Jednym z naszych psiaków jest sunia, owczarek niemiecki.
(...) Sunia, którą (nomen omen) Magią nazwaliśmy. :)
Magia bardzo lubi podróżować. Ale nie koleją, jak jaki pies. Autem, proszę Pana. Na tylnym siedzeniu ma wyszykowane tzw. “korytko” z szelkami, w które jest ubierana dla bezpieczeństwa swojego i naszego. Tak przynajmniej, z tymi szelkami, na początku bywało. Teraz, przestało być koniecznym, bo… No właśnie!
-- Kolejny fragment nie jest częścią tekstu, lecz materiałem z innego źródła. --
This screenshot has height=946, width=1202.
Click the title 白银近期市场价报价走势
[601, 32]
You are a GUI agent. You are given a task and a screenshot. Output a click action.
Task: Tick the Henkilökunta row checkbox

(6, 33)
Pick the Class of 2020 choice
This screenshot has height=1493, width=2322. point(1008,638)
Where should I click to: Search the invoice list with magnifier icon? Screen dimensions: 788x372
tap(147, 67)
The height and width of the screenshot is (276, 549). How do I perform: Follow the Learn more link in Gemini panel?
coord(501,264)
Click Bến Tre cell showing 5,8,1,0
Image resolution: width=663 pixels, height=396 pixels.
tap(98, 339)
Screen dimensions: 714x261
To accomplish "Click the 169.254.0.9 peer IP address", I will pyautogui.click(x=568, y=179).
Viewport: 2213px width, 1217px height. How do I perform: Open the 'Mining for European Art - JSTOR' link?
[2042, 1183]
No to przechodzę do opowieści zasadniczej…
Wczesna wiosna. Pogoda piękna, szosa sucha. Jedziemy w odwiedziny do mojej drugiej Mamy, Teściową zwanej. W zasadzie czasownik “jedziemy” za eufemizm może tu robić. Pędzimy! – to chyba lepsze określenie.
Magia śpi w swoim korytku smacznie pochrapując, jak zwykle zresztą. W pewnym momencie budzi się i zaczyna “świrować”. Skamle, szczeka, na głowę mojego małżonka, który za kierowcę robił, wleźć usiłuje. Nie dajemy rady żeby ją uspokoić. Wszystko dzieje się bardzo szybko. Mąż zwalnia, bardzo zwalnia… Sekundę, może dwie, później z podporządkowanej wyjeżdża TIR...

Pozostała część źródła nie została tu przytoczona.